### Work instruction
Nothing but the pictures should go missing; return all the entries below exactly.

== Segment start ==

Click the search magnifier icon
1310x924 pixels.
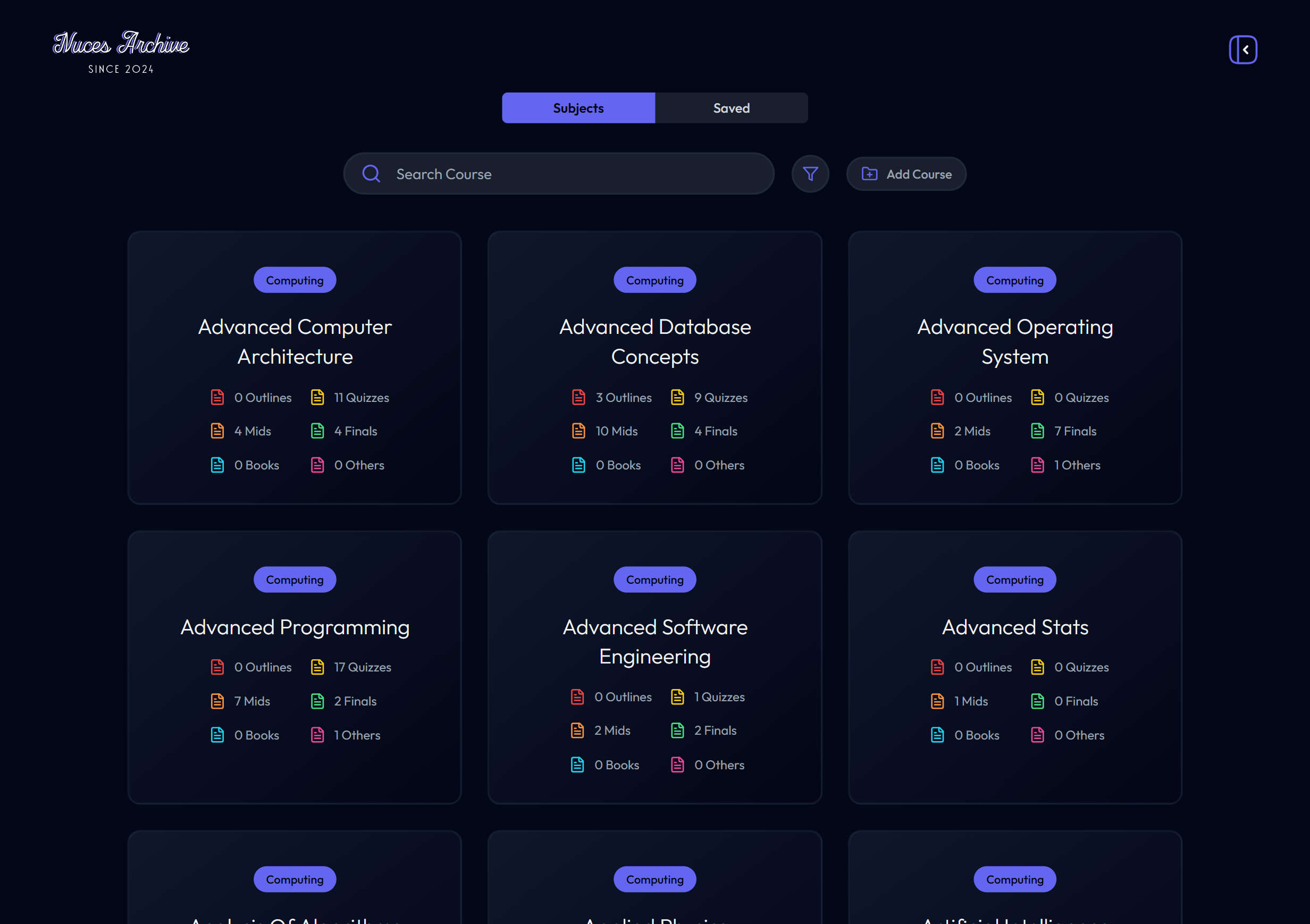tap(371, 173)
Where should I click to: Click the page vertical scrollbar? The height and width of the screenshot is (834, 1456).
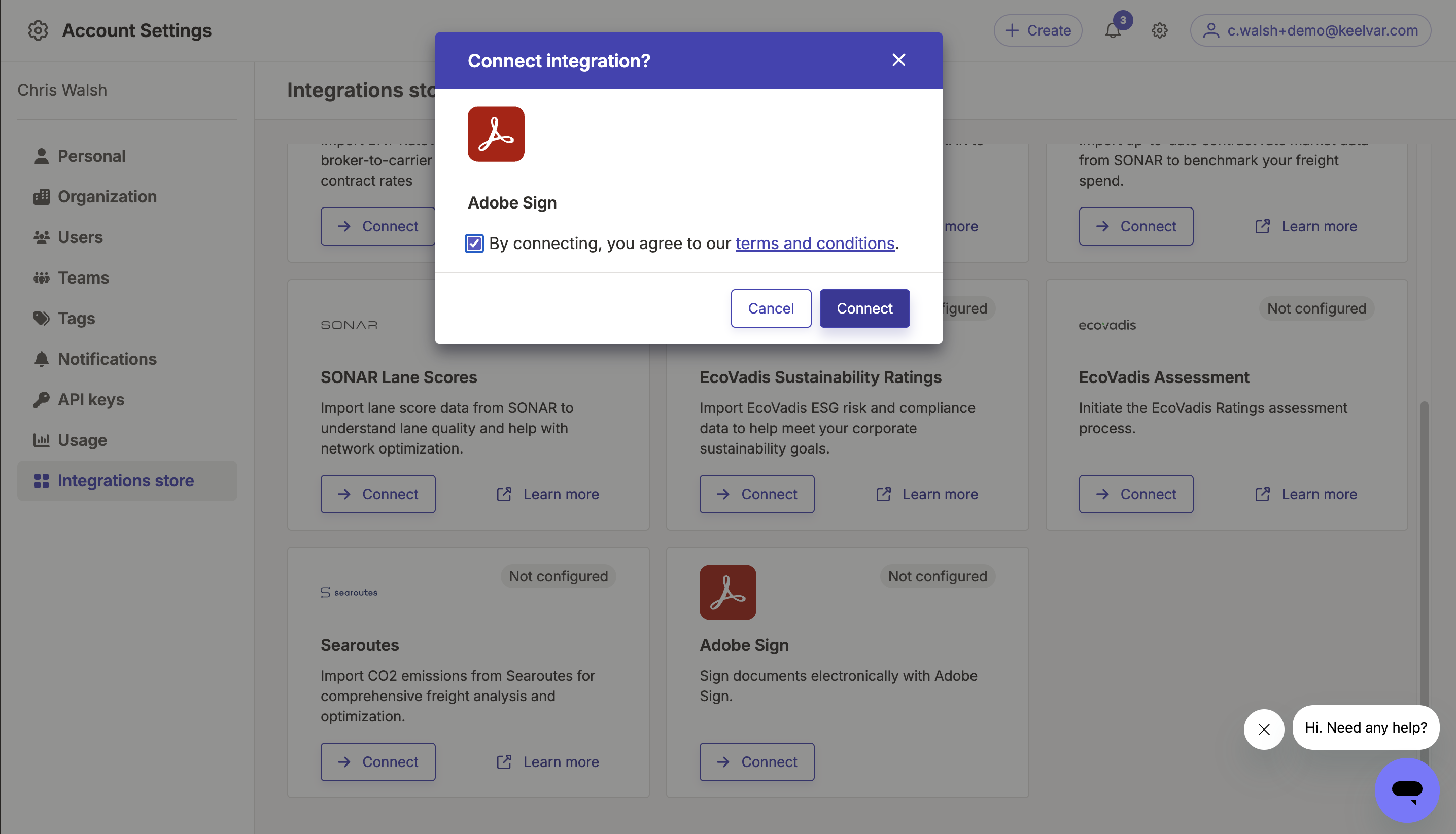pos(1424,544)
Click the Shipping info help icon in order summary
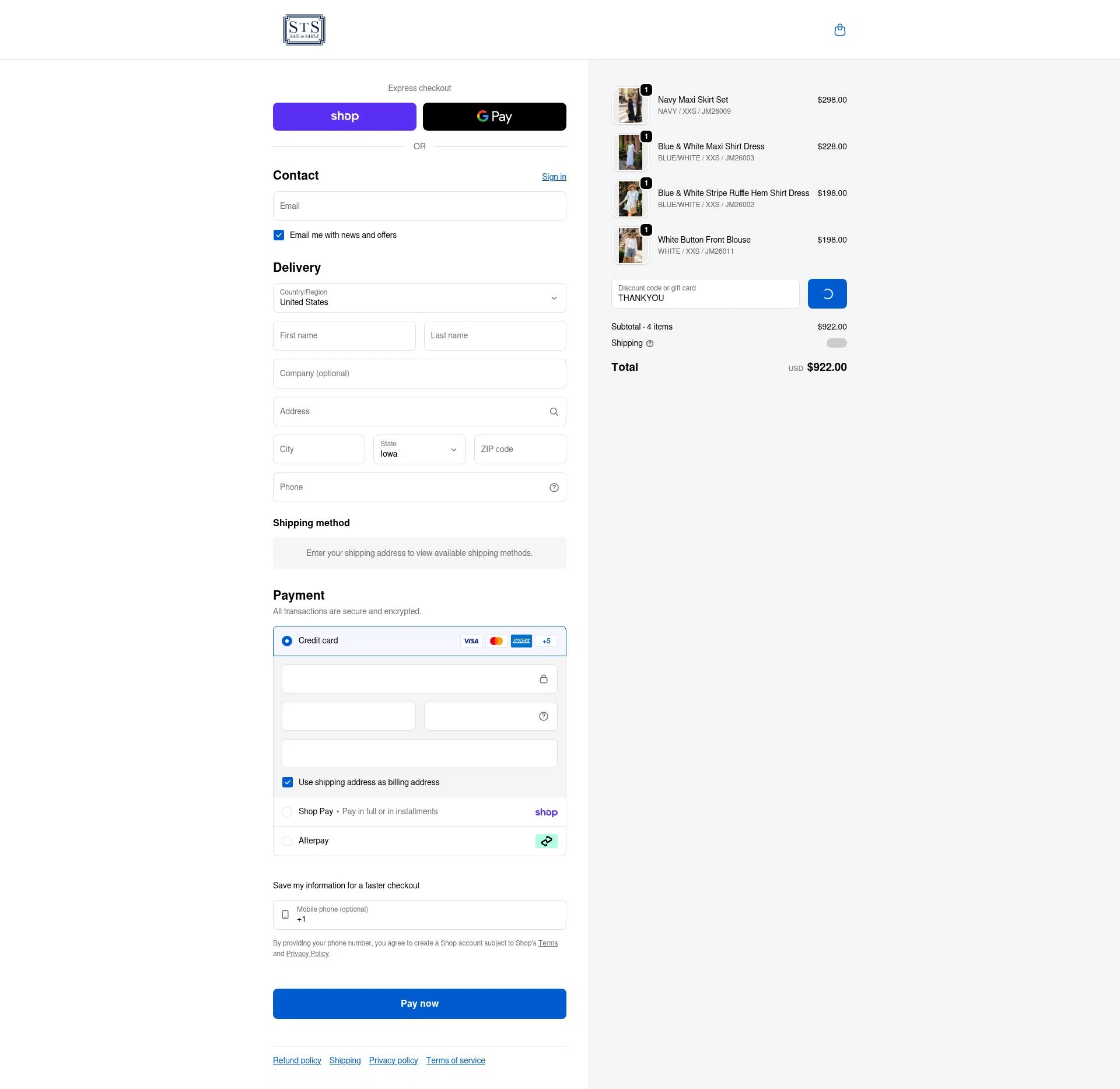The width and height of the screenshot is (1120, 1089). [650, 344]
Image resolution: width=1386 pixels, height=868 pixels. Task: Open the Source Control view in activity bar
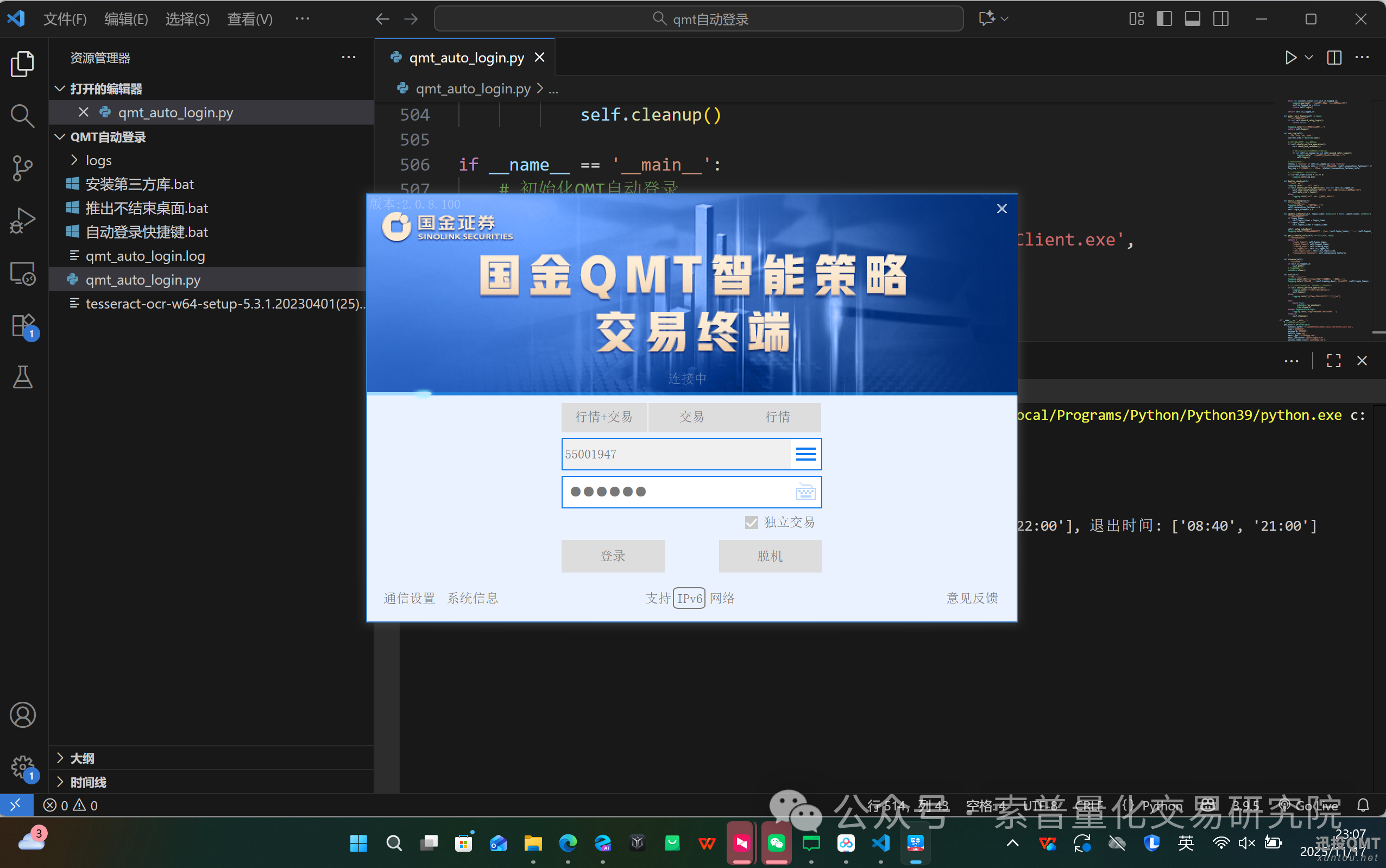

== Segment end ==

### Answer box
Click the search magnifier icon
1310x924 pixels.
tap(371, 173)
Where should I click to: Click the page vertical scrollbar? The height and width of the screenshot is (834, 1456).
pos(1424,544)
Click the Shipping info help icon in order summary
The width and height of the screenshot is (1120, 1089). [650, 344]
Image resolution: width=1386 pixels, height=868 pixels. Task: Open the Source Control view in activity bar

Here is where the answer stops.